**Exercise material**
# # #

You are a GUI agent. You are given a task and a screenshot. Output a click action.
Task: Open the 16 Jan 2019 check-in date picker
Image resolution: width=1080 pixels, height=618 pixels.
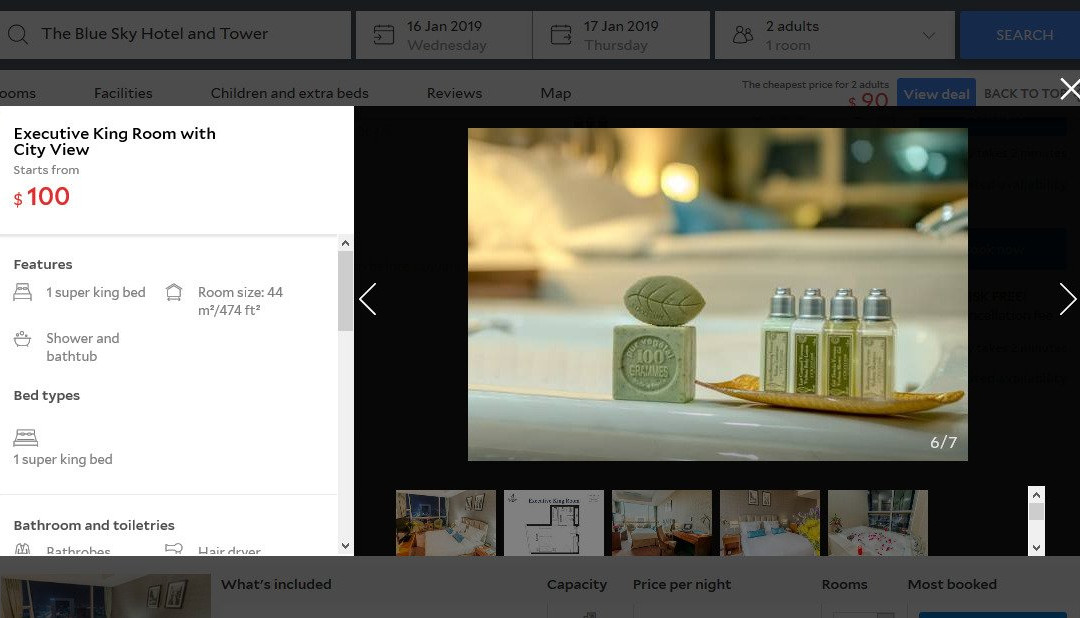click(x=445, y=35)

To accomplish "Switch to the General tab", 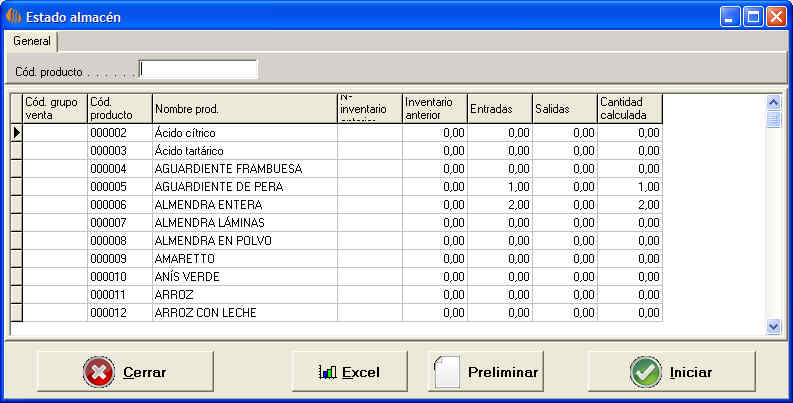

# # #

Copy the data above word for word. Pictures stay out.

You are a GUI agent. You are given a task and a screenshot. Output a click action.
Task: Open the 16 Jan 2019 check-in date picker
Image resolution: width=1080 pixels, height=618 pixels.
click(x=445, y=35)

To accomplish "Switch to the General tab", 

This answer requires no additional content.